Look, I get it. It’s convenient! It cuts three or four hours of air-drying down to about fifteen! Hairdryers are magical. But unless you’re protecting your hair, you could be damaging it.
If you have to use a hairdryer, use a diffuser with it to help get rid of some of the frizz, and try a hair oil or heat protectant. Same goes for straighteners: protect your hair first, and go natural/air dry whenever possible.
Some things just aren’t going to work for you.
There are a lot of ways to manage curly hair, but not all of them are going to work for you. I’ve tried a lot of methods: braiding, twist-outs, bantu knots, etc. Bantu knots make my hair kinky (kinky as in it sticks out straight from my head), and ruin my curls. Twist-outs look limp on me. Braids aren’t bad, but they take forever to dry and my scalp is so sensitive a single knot can bother me. Admittedly, I don’t have ‘black’ hair—I’m mixed, Latina and Italian on my mother’s side and white on my father’s—and that might be why protective styling methods designed for coarser, tighter curls don’t work well on me.

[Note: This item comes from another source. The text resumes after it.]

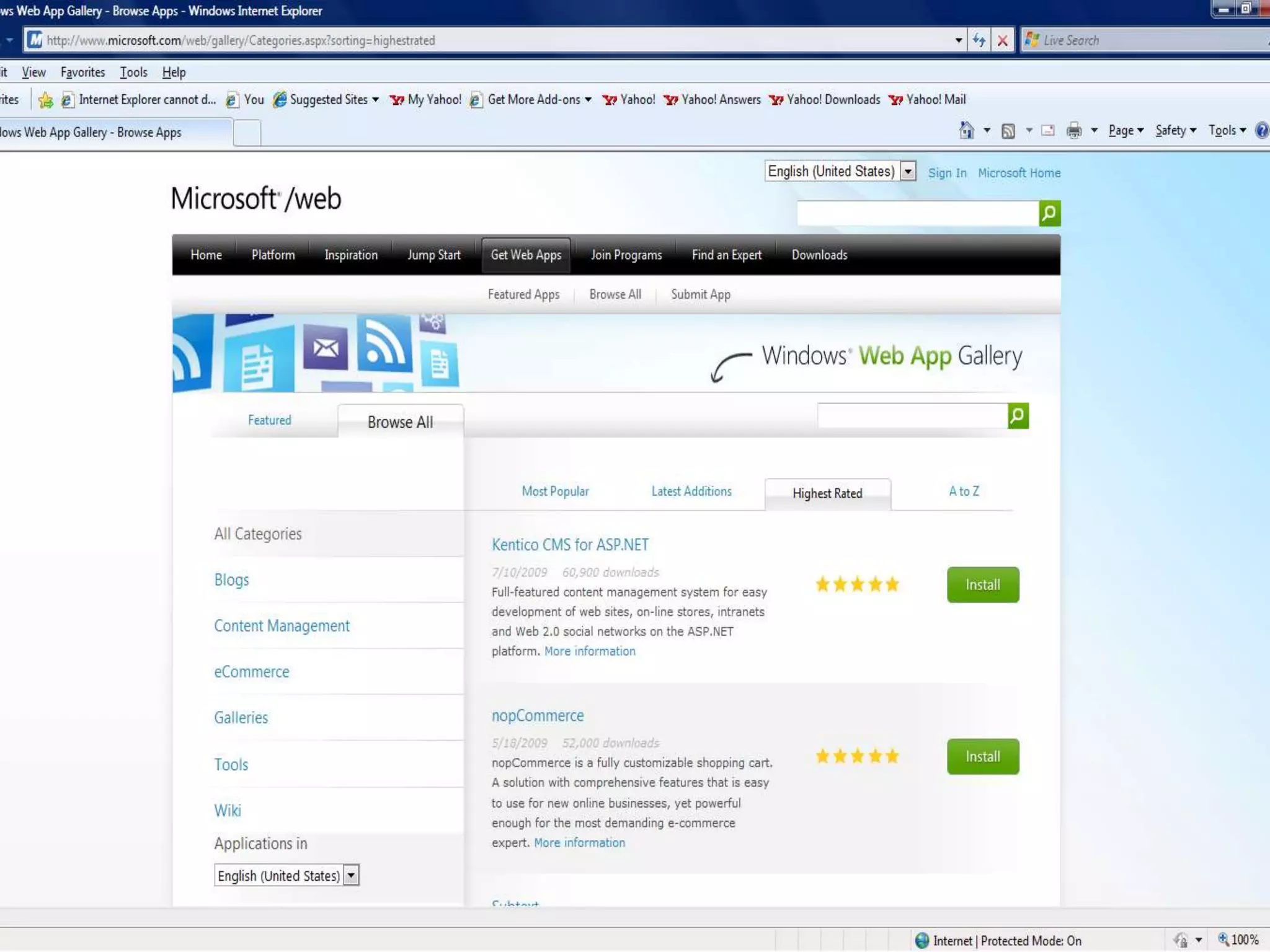Expand the Safety toolbar menu
Viewport: 1270px width, 952px height.
(x=1175, y=131)
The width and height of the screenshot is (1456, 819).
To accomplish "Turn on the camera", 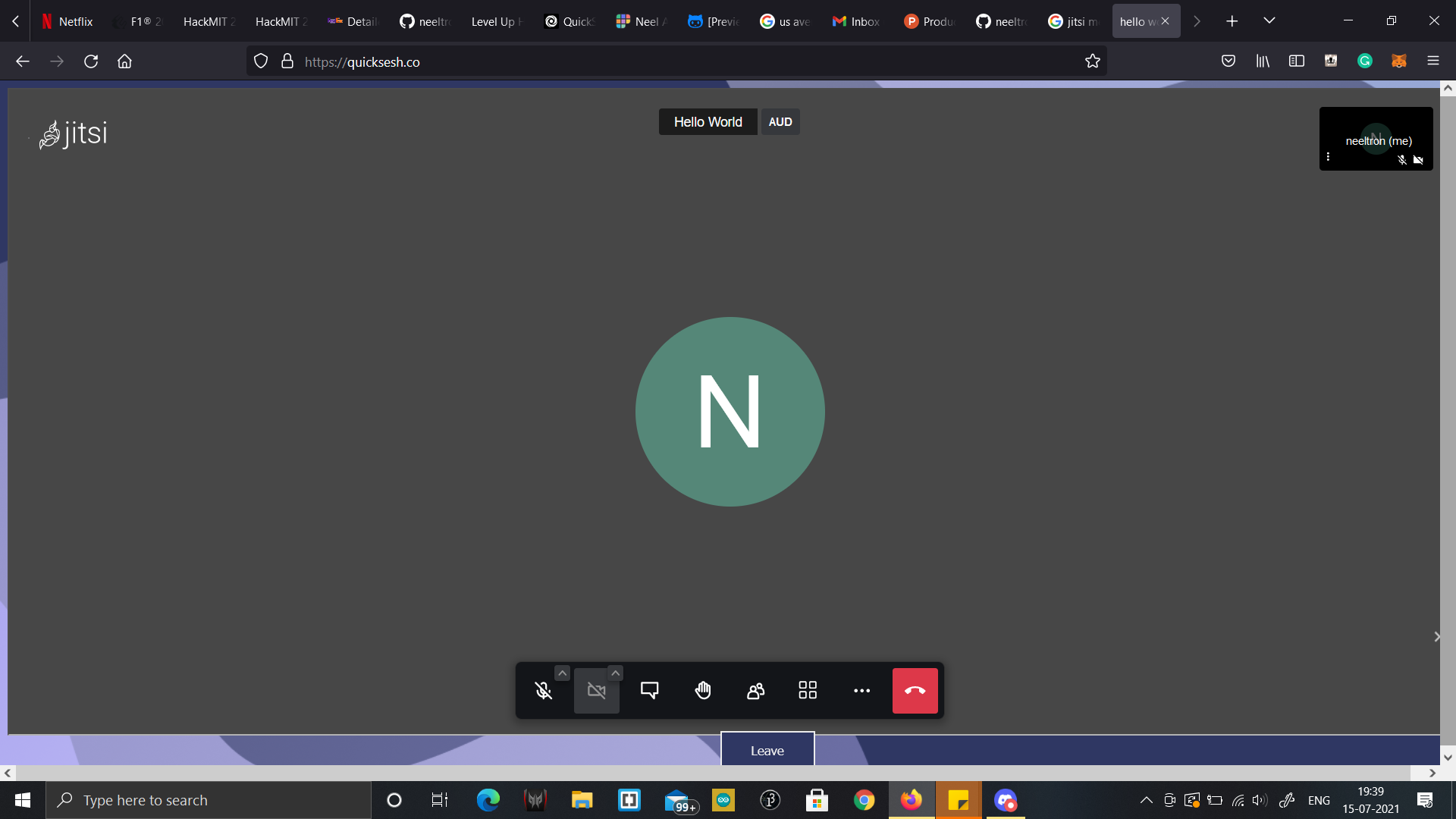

It’s a good idea to these techniques out, but just know that they’re not guaranteed to work on you.
Always look at the ingredients.
I’m used to looking at ingredient labels because I have a pretty bad gluten intolerance, but it’s a good idea to look at them even if you don’t. No matter the price tag or the hype around a product, in the end, it’s what’s inside it that matters. Certain ingredients are known for certain properties. Oils (such as coconut oil, argan oil, meadowfoam seed oil, castor oil, almond oil and monoi oil) as well as shea butter are great for moisturizing. Vitamin B5 can, as far as I know, help strengthen your hair. You should also try to avoid sulfates such as Sodium Laureth Sulfate and Sodium Lauryl Sulfate (look for shampoos marked as sulfate-free), silicones (anything that ends in -cone, though some people say that dimethicones are okay), and alcohol in your products.
Learn to love your hair.
At the end of the day, you’re stuck with your hair. There’s nothing you can do to change it. You can straighten it, relax it, whatever—but it’s still going to be curly, and it’s still going to be your hair. You’ll have good hair days and bad hair days, but you’ve gotta learn how to love your hair. At the end of the day, it’s a part of you, and it’s beautiful.
Part 3 should be out in a couple weeks. But for now, what advice and tips do you have for people with curly hair?